そんなクレアをシェリーとアネットは変な物を見るかのように……いや、変やけどな?……見ている。
「……ダメだ、ポンコツになっとる」
俺はがっくりとうなだれた。いや、一番君がしっかりしとったハズやのに。
「そういえば、アネット、レオンとエイダの姿が見えないが?そろそろこの先頭車両に来ないと後ろはヤバい」
運転席のアネットに聞いてみる。
「……あの若い警官が話があるとあのスパイを後ろの車両に連れて行ったわ」
アネットは忌々しい、と吐き捨ててそう言った。アネットからすれば企業スパイのエイダはG-ウィルスを盗み出しに来た泥棒であり、そりゃあ忌々しい存在だろうが俺からすれば俺をこんな身体にしたT-ウィルスを研究していたあんたら研究者は俺にとって忌々しいけど、それに関してはどう思ってんだ、おい。
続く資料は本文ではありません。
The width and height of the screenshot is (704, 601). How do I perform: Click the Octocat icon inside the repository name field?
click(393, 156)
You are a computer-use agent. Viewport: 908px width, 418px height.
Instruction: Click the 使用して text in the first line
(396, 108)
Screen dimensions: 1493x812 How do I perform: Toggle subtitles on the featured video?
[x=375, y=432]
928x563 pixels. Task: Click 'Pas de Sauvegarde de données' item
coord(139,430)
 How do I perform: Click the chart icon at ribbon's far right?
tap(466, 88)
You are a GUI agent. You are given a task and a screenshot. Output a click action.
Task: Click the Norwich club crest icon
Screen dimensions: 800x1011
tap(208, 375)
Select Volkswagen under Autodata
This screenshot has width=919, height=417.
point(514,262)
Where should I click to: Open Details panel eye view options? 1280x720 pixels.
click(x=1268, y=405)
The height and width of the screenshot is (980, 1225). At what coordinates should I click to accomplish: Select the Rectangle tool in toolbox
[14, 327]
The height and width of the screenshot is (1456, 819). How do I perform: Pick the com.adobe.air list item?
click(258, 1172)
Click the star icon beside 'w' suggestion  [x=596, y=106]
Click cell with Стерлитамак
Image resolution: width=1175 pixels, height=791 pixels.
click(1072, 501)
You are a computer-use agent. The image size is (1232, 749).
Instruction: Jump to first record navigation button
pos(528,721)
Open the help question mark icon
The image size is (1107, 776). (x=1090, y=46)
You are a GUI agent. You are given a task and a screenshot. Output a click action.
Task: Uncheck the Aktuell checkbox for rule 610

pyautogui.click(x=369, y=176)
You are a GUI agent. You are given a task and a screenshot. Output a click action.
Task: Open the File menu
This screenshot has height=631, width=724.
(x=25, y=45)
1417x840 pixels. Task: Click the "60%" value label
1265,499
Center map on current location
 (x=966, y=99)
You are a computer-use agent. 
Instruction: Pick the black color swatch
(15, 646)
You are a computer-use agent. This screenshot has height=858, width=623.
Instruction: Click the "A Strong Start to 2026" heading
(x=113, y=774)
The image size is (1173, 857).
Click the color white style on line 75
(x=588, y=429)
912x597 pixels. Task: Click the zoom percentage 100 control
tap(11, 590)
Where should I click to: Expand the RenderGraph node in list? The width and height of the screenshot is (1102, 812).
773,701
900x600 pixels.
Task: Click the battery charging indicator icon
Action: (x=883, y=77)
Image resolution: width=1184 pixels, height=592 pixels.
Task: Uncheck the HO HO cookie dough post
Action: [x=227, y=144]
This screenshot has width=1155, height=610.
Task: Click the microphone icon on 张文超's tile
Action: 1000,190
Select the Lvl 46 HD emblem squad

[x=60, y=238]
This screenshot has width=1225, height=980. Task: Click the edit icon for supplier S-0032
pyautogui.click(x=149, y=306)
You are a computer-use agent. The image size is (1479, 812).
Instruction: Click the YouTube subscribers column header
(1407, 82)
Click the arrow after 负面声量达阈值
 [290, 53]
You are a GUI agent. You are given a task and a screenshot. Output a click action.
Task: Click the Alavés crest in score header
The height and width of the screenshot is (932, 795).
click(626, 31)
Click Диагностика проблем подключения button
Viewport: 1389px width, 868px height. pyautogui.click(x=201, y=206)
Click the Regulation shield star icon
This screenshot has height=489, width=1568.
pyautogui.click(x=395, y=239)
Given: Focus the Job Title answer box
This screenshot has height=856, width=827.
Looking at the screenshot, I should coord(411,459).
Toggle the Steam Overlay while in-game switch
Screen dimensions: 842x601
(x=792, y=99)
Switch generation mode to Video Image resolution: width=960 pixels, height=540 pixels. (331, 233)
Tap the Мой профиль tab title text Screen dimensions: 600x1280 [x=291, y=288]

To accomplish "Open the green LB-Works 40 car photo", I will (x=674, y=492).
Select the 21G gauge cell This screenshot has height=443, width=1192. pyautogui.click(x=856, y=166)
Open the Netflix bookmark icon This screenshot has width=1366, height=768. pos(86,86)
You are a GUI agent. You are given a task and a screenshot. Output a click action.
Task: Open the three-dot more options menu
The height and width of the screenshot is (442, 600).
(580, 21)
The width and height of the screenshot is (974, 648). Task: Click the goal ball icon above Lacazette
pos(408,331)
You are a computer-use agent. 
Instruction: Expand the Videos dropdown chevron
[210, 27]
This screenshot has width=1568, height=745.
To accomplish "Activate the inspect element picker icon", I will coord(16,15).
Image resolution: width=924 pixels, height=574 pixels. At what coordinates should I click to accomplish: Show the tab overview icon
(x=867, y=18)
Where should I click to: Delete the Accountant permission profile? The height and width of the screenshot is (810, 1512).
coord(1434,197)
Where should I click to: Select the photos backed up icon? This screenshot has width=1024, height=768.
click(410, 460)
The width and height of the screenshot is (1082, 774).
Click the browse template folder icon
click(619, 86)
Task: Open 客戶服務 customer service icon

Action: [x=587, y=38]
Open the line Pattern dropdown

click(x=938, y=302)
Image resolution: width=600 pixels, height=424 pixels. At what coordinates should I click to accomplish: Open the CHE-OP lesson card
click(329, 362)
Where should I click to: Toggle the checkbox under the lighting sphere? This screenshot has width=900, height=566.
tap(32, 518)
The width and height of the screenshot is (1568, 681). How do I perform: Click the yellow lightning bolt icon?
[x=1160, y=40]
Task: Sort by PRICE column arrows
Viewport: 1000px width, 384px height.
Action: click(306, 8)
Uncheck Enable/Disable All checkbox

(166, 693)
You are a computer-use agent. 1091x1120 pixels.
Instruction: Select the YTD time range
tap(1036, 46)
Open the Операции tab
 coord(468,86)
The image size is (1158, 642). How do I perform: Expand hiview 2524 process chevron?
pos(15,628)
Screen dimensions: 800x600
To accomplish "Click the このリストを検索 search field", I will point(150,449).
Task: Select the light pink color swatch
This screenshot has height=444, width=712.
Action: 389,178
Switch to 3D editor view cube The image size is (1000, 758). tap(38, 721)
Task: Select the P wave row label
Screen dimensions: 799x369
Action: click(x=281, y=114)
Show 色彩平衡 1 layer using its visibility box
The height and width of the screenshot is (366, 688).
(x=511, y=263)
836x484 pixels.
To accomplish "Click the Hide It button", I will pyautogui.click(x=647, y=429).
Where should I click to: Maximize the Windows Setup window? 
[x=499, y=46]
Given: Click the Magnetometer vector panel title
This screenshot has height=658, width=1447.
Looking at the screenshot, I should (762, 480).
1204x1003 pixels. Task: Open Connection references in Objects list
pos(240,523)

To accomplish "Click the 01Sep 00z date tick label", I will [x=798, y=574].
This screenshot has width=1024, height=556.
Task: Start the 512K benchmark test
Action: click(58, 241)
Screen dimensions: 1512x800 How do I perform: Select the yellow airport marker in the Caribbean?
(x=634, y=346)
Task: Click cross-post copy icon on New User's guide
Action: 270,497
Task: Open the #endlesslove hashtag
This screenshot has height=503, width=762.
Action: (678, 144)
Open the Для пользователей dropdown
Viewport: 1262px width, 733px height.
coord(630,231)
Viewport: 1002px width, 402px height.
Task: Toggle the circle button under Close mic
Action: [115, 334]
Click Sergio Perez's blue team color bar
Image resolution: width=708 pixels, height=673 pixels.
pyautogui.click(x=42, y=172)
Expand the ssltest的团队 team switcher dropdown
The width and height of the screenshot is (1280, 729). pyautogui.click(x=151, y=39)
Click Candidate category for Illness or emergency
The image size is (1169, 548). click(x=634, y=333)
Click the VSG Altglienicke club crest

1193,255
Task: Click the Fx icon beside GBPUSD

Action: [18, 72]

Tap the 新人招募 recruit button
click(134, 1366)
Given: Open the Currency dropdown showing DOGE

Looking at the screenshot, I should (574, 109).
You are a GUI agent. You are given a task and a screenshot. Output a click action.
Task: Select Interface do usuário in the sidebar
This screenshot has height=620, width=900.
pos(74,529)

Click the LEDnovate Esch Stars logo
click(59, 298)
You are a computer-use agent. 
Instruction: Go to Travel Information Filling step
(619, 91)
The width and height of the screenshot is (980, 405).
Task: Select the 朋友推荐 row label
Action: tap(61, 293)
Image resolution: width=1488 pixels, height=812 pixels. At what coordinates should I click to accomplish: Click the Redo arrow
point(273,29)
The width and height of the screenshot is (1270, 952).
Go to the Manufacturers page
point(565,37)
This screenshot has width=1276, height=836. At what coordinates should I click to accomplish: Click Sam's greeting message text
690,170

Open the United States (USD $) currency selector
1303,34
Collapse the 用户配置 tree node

無論、幼いシェリーの前では言わない。子供には関係無いのだ、そういうのは。だが、子供の前でそういう事を言えばそれは大人になったときに良くも悪くも影響するのだ。子供は親の映し鏡なのだから。
「アネット、出来れば娘さんの前ではそう言うことはあんまりいわない方がいいと思うぞ。気持ちはわかるが」
この場合の気持ちはわかる、は俺も『あんたに対して忌々しいと思っている』という意味も含む。俺は聖人じゃない。
「……そうね」
アネットはそういい、側に来たシェリーの頭を撫でる。
……俺もアンブレラの関係者と言えば関係者である。
とはいえ、元々俺は一年前にアンブレラ日本支部に買収され子会社化した日本の小さな製薬会社である『ハチマン製薬』の研究者だった。
それでも世間は俺をアンブレラの研究員と見るのだろうな。正直、先代のハチマンの社長が亡くなった時に辞めるべきだった。もしくはあの今のクソ社長がアンブレラに会社を売り渡した時に。
長年の伝統、明治時代から続く日本の『ハチマン製薬』。『蚊に刺されたかゆいかゆい、ハチマン・カンキツ塗りましょう~、すーっとすっきり、ハチマンカンキツ、いい薬~♪』とか『冬のあかぎれ湿疹に、ハチマンH軟膏』とか、日本の皆様なら聞いたことのあるフレーズだと思う。
『人の命を直接救うような薬は作っていないが、人の生活に寄り添うハチマン製薬』。それが社訓だった。
……先代が亡くなる前に
『君がいなくなれば歴史あるハチマンは終わる。頼める筋合いではないが、息子を支えてやってくれないか』
と言われ、俺は会社に残った。先代には恩がある。だが……。いや、言うまい。時は戻らないしどうしようもない。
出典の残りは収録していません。